##### Passage shown #####

Re: Nostalgia for the old SBH. Trip reports from1994!


Did you make up these alphabetical names? The authors seem somewhat familiar to me for some reason.


Senior Insider
Re: Nostalgia for the old SBH. Trip reports from19


Did you make up these alphabetical names? The authors seem somewhat familiar to me for some reason.

C'est possible


Re: Nostalgia for the old SBH. Trip reports from19

Have some of those authors posted on this site today?


Senior Insider
Re: Nostalgia for the old SBH. Trip reports from19

I am just wondering when Marigot Bay Club will get those long awaited XL shirts in.



SBH Member
Re: Nostalgia for the old SBH. Trip reports from19

Thanks so much for these nostalgic posts. 1994 was the first year that we stayed at Les Ilets de la Plage -- I think it had been opened the year before. In 1989 and 1993 we stayed at Les Terasses de St. Jean -- a complex above St. Jean on the route de Saline. The move in 1994 to Les Ilets on the beach has been a love affair every year since then -- and we return in May for 18 days to our petite villa on the hill. In 1989 we were traveling with some friends -- one day at lunch at Chez Francine we met some Americans who were spending a couple of months sailing around on a 54 foot yawl. As so often with the friendly ambiance at Chez Fancine, we shared a table and were invited to join them for a sail to St. Martin -- which we did early the next morning, flying back in the afternoon. We remember lots of meals at Chez Francine, Le Repaire, L"Escale, Paridiso, Eddy's, Le Rivage, Gloritte --and of course the wonderful take out from Rotissirie and provisions from Match. Before Eden Rock became so fancy we lunched at the upper restaurant regularly, enjoying the view of the planes taking off. Memories are made of this!

Peter NJ

Senior Insider
Re: Nostalgia for the old SBH. Trip reports from19

cool stuff JEK..I just dug up my old Passport today and saw my first trip was 1990..was 21 then..man im getting freaking old!!! Chez Francine!!!


SBH Member
Re: Nostalgia for the old SBH. Trip reports from19

Fantastic find! My last (and first) visit to SBH was in '94, and while I was really enjoying James's posts of old photos, I can relate to these reports a little more! A few of the names ring the old bell, and it's nice to see a reference to the 727 - I miss those "boats", and crawled around my fair share in my aviation days.

I'll be curious to see how much has changed and how much I actually remember when I get back in May..

##### Source data #####

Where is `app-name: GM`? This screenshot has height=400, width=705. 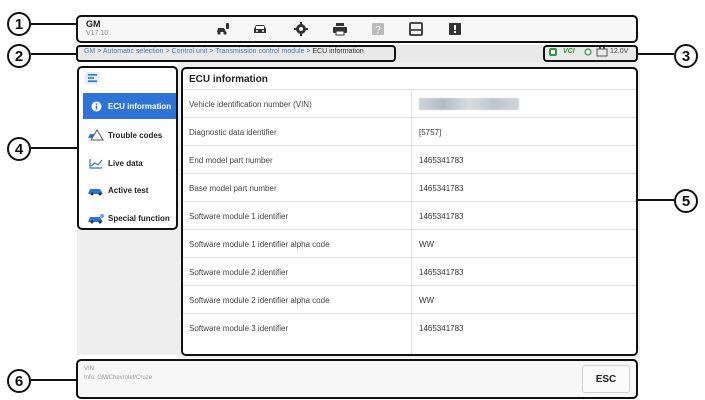
app-name: GM is located at coordinates (94, 24).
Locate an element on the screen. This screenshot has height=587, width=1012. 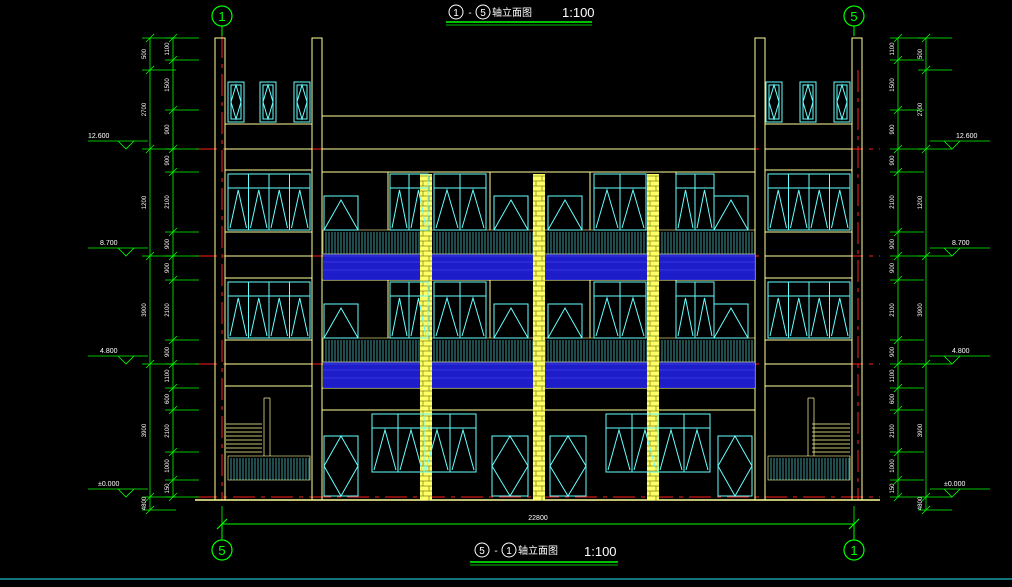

#####

Task instructions:
(1) Reproduce the SBH nostalgia thread verbatim from "C'est possible" up to and including "XL shirts in.".
(2) Does the SBH nostalgia thread support each statement? Answer yes or no and quote the deciding words. (a) 1994 was the first year the poster who writes about Les Ilets de la Plage stayed there. (b) After the sail to St. Martin, that group came back by boat. (c) One poster's first trip was in 1990, at age 21.
Base your work solely on the SBH nostalgia thread.

Written responses:
(1)
C'est possible


Re: Nostalgia for the old SBH. Trip reports from19

Have some of those authors posted on this site today?


Senior Insider
Re: Nostalgia for the old SBH. Trip reports from19

I am just wondering when Marigot Bay Club will get those long awaited XL shirts in.

(2)
(a) Yes: "1994 was the first year that we stayed at Les Ilets de la Plage"
(b) No: "flying back in the afternoon"
(c) Yes: "saw my first trip was 1990..was 21 then"